Peter Schmidt
Peter Schmidt

“Join together. SMASH THE STATE.”

This call to action— sprayed in sloppy gold paint on the cement wall—seemed oddly out of place. I stood in the skeletal shell of an old steel plant, surrounded by piles of crumbled brick and wonderingabout my last tetanus shot.

This industrial wreck was the aborted brainchild of Bob Cassilly, an architect famous for converting St. Louis’ old International Shoe factory into a multi-story playground. After finding this abandoned steel plant on the river, he decided to turn it into an adult theme park, complete with castles, swinging bridges and spiral staircases to the sky. In 2011, he died in a freak tractor accident, and the park never opened its doors.

The name Cassilly chose for the park has endured, even if the business hasn’t. Cementland: the word evokes some giant grey paradise, like a scene from the Jetsons. As my friend David and I slid through a hole in the fence, we found it was quite the opposite. Just a bunch of old steel buildings slowly turning to dust.

In the midst of this post-apocalyptic sprawl, the command to “SMASH THE STATE” (with the “A”s circled, in typical anarchist fashion) seemed kind of redundant. From where I stood, it looked like humanity—and whichever state governed it—had been soundly smashed for a hundred years.

Stairs were rusting away. Giant gears had tumbled from their axles to the earth below. Plants were sprouting through cracks in the cement, and a pond of goldfish had appeared in a drainage ditch. The land was taking back what we built on top of it.

Human extinction is something I like to think about, perhaps more than a healthy person should. In a thousand years, aliens will land on Earth and wonder who built all these damn football stadiums. The only artifacts of human creativity will be poorly drawn Sharpie phalluses, found like Lascaux paintings on the walls of middle school locker rooms. We will all be gone.

What struck me about this natural decay is that it was so peaceful. We humans like to pretend that the world without us is violent and crude. By building neat little eighteen-lane highways and installing sprinklers in our yards, we feel perversely gratified for returning the world to its natural order.
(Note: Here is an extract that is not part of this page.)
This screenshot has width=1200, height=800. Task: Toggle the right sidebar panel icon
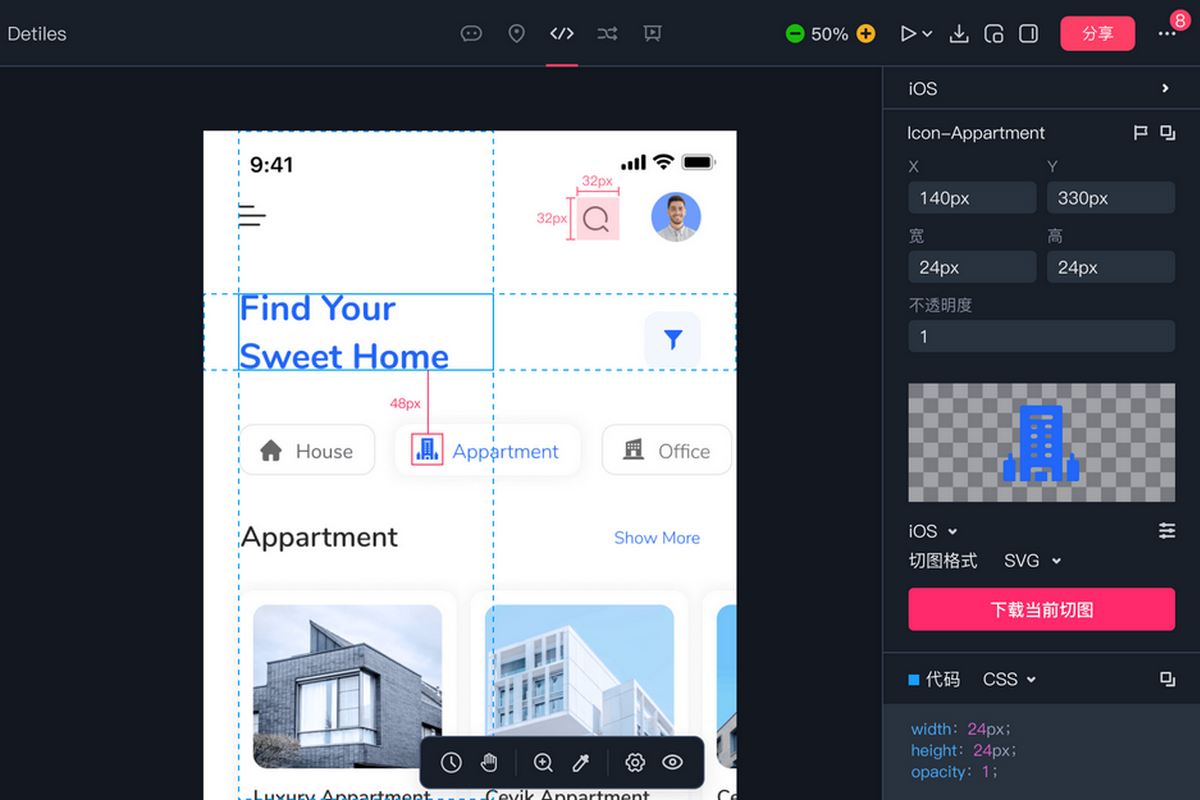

But this is just a silly lie we tell ourselves. I learned in high school physics that the cosmos flows inexorably towards disorder. The steady decay that humans fear is actually the default setting of our universe at rest. As I walked around Cementland, the only noises were my footsteps and the quiet rustle of leaves. Natural chaos is the most peaceful thing there is.

Which is why I’m beginning to feel strangely comfortable with the idea of human extinction. As David and I stepped out onto the warehouse roof, we looked up just in time to see a doe retreating over a nearby hill. We watched as her white tail disappeared in the tall grass. The saddest part about a post-human earth is that none of us will be around to see it.